Evidence suggests that CWD originated in Colorado and Wyoming in the 1960s and spread from there to nearby states as well as to Saskatchewan and Alberta.
Researchers think an unusual prion protein spreads the disease between animals.
CWD is a similar disease to scrapie in sheep and bovine spongiform encephalopathy, also known as BSE and mad cow disease. However, in cervids like deer, moose and elk, it is spread through contact with saliva, feces and urine.
Because there are no vaccines or treatment, the disease always kills the affected animal.
The easy transmission and lack of effective prevention contributed to the inevitable spread to wild herds, but its sudden appearance across the Atlantic Ocean is concerning.
Questions abound about this case in Norway. How did the disease arrive in Norway? Was it from another cervid or is it possible the reindeer picked it up from a sheep herd with scrapie? Are there cases in captive and wild populations? Is there an outbreak or is this one reindeer an isolated case?
Only time will tell as Norway increases its investigation efforts.
Closer to home, another devastating wildlife disease has jumped from the eastern side of the continent to show up near Seattle, Washington.
The descriptively named disease of bats called white nose syndrome has killed more than six million bats and is wreaking havoc on Canadian bat populations in the Maritimes, Ontario and Quebec.
Scientists expect the condition to continue its slow expansion south and west from where it originally turned up.
This slow creep offered a glimmer of hope: if it moved slowly enough, bats from clean areas could repopulate empty bat caves and hopefully resume their place in nature, including the important role as insect eaters. And there may have been time to develop treatment or vaccinations to stop the spread.
Now that it has moved across the Rocky Mountains to the West Coast, bat populations in the middle might be stamped out on both fronts, making recovery more challenging and the extinction of threatened bat species possible. British Columbia is on high alert as the fungal disease is expected to move north into Canada’s West Coast.
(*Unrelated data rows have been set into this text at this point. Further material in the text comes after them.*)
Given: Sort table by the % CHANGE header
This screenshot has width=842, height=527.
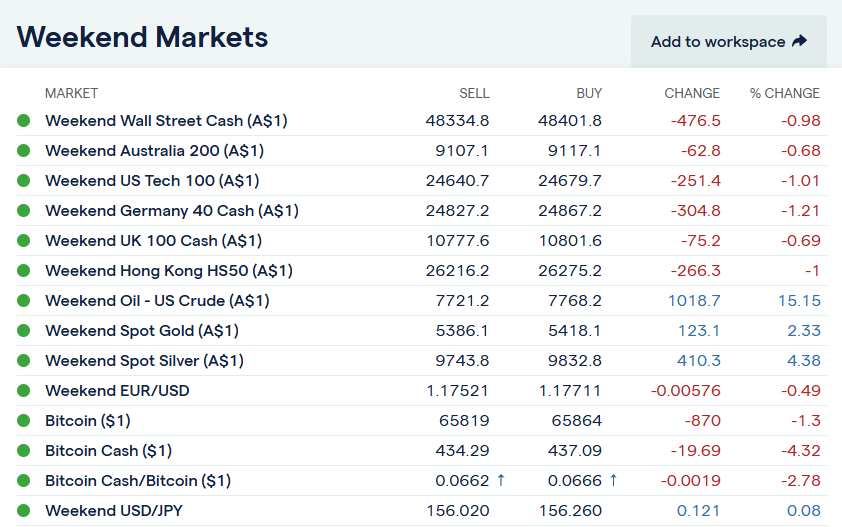Looking at the screenshot, I should click(x=784, y=93).
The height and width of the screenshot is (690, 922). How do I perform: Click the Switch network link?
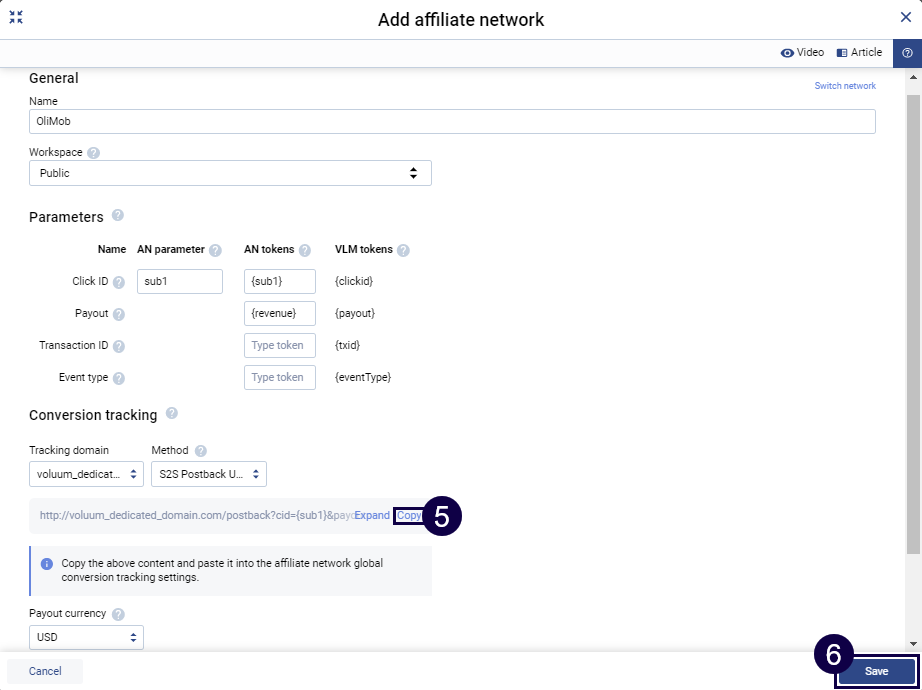click(x=845, y=86)
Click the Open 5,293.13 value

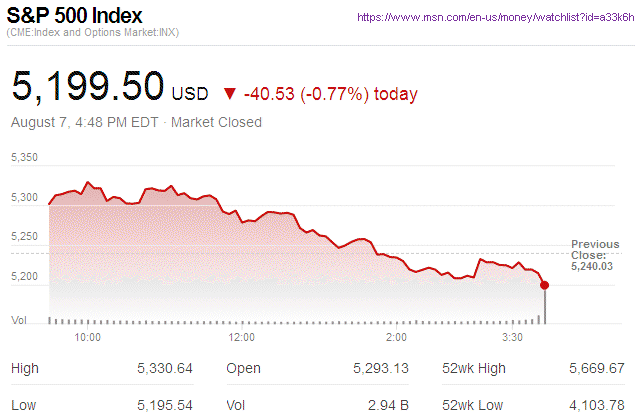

How did chronic wasting disease and bat white nose syndrome suddenly appear far from their original territory?
The only logical explanation is by the actions of people. For CWD, imported animals may have carried the deadly prion disease with them or domestic sheep herds might have been the source.
As for white nose syndrome, spelunkers (cave explorers) likely picked up the deadly fungus on their shoes, climbing ropes and other equipment and deposited it in a cave on the other side of the continent.
Neither disease is a direct risk to human health, but the agricultural and economic impacts of both are substantial.
The leadership shown by wildlife organizations in both Norway and Washington is commendable.
They demonstrated clear foresight and preparedness by building the capacity to rapidly diagnose and respond to these disease threats. But for these groups, detecting the disease is only the start of what will be a long and intensive investigation.